**EXTRACT TO READ**
━━━━━━━━━━━━━━━━

History
  • No items yet
midpage
Exmark Manufacturing Co. v. Briggs & Stratton Power Products Group, LLC
879 F.3d 1332
Fed. Cir.
2018
Read the full case

Background

  • Exmark sued Briggs (and Schiller) for infringement of claim 1 of U.S. Patent No. 5,987,863, which claims a multiblade lawn mower having a "curved-straight-curved" flow control baffle and a side wall discharge opening.
  • Claim 1 survived three PTO reexaminations (one requested by Exmark, two requested by defendants) confirming patentability over the same prior art at issue in district court.
  • The district court granted summary judgment that claim 1 was not invalid (relying solely on the reexamination outcomes), denied summary judgment of indefiniteness for the term "elongated and substantially straight," and granted summary judgment of infringement for Briggs’ original mowers.
  • A jury found willful infringement by Briggs (for original mowers) and awarded $24,280,330 in damages; the district court doubled that award as enhanced damages and denied Briggs a new trial and its laches defense.

━━━━━━━━━━━━━━━━

**PROVIDED DATA**
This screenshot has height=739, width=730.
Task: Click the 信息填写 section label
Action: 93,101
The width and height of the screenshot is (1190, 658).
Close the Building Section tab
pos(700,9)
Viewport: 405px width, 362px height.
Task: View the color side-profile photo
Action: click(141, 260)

━━━━━━━━━━━━━━━━

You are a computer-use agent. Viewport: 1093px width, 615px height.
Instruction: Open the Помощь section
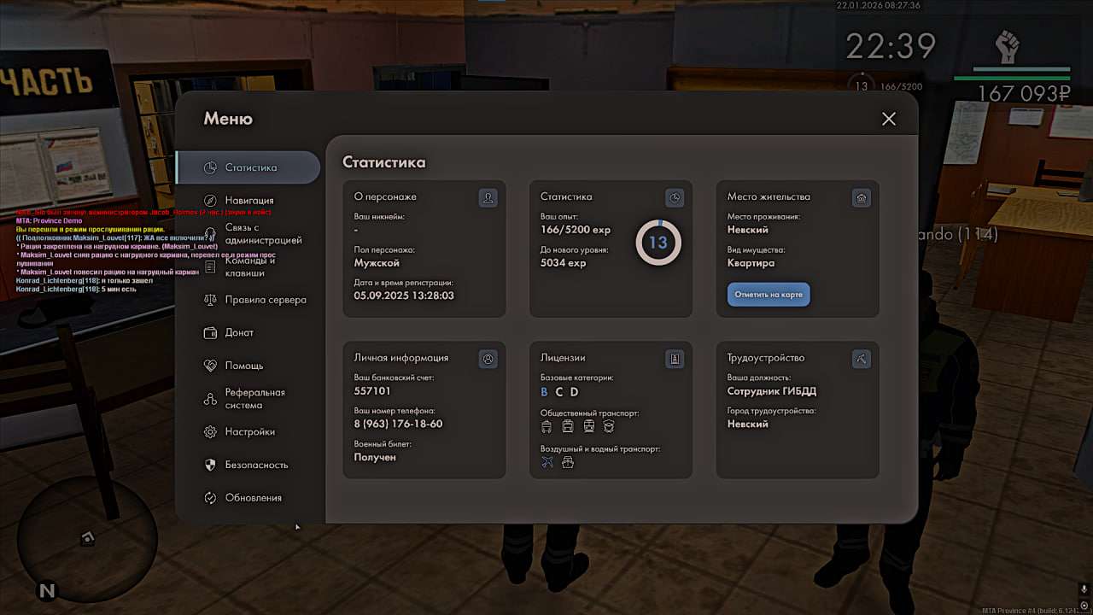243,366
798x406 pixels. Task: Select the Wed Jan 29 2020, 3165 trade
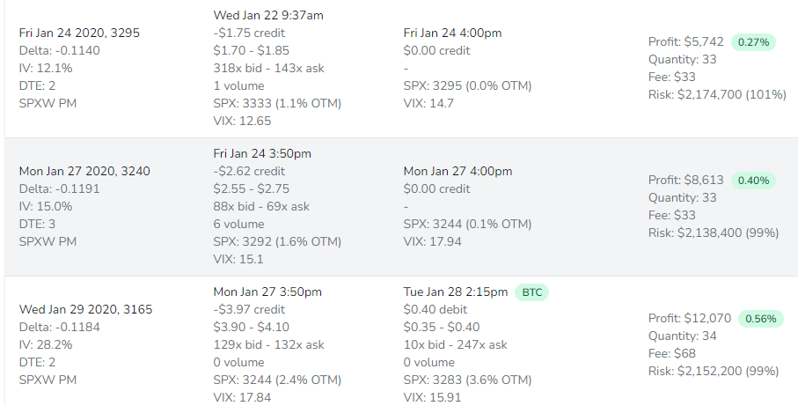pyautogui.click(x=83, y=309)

━━━━━━━━━━━━━━━━

**REQUIREMENT**
According to the Exmark case summary, how much did the jury award in damages for Briggs' willful infringement?

**SOLUTION TO THIS PROBLEM**
$24,280,330